Teredacta
5,600 government redactions recovered from the Epstein documents.
Live (beta)
When Congress released the Epstein/Maxwell documents, they came redacted. Blacked-out names, hidden paragraphs, entire pages obscured. Standard government transparency theater. But here's the thing about bureaucracies — they're not consistent. The same document gets released by different agencies, at different times, with different redactions. What the FBI blanks out, the DOJ might leave in. What's hidden in one batch appears in another.

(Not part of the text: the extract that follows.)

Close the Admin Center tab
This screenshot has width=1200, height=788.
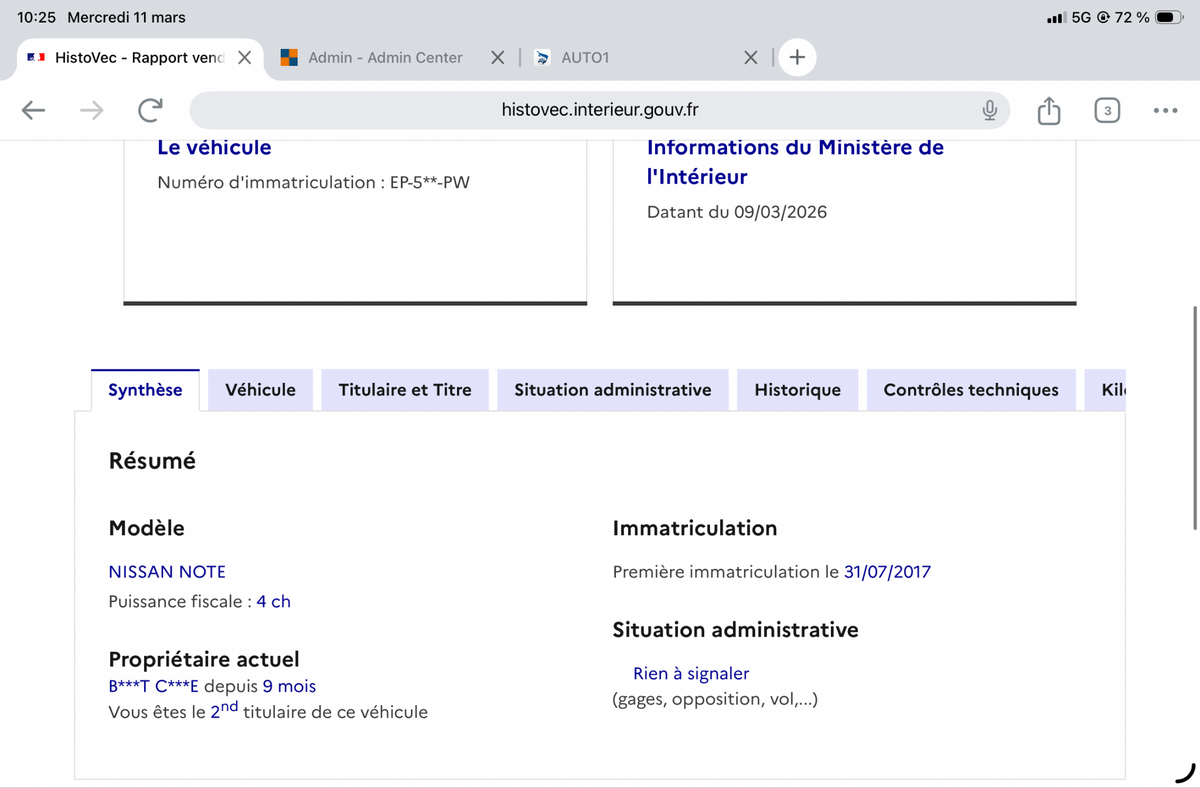[497, 57]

Teredacta exploits that inconsistency. Feed it every version of every document, and it finds the overlaps, the gaps, the places where one agency's redaction reveals what another agency hid. So far: 1.4 million documents ingested. 15,000+ document groups identified. 5,600+ redacted passages recovered.
What's Been Found
This isn't theoretical. The recovered text includes FBI evidence log entries, Ghislaine Maxwell's drafts of a Vanity Fair PR response, an MCC psychologist's notes from a debate about Jeffrey Epstein just ten days before his death, staff interview lists compiled two days after, and references to missing teenagers in flight logs that someone decided the public shouldn't see.
How It Works
The system is two pieces. Unobfuscator is the pipeline. It ingests documents, fingerprints them using MinHash and locality-sensitive hashing to find duplicates released under different redaction patterns, then runs multi-strategy merge algorithms to recover what was hidden. Think of it as diff-for-redactions at massive scale.
Teredacta is the web interface. An Entity Explorer maps recovered people, organizations, locations, and contact details into an interactive graph. A recovery viewer highlights exactly what was hidden and what was recovered. Full-text search across everything. Two repos, one mission. Both are open source.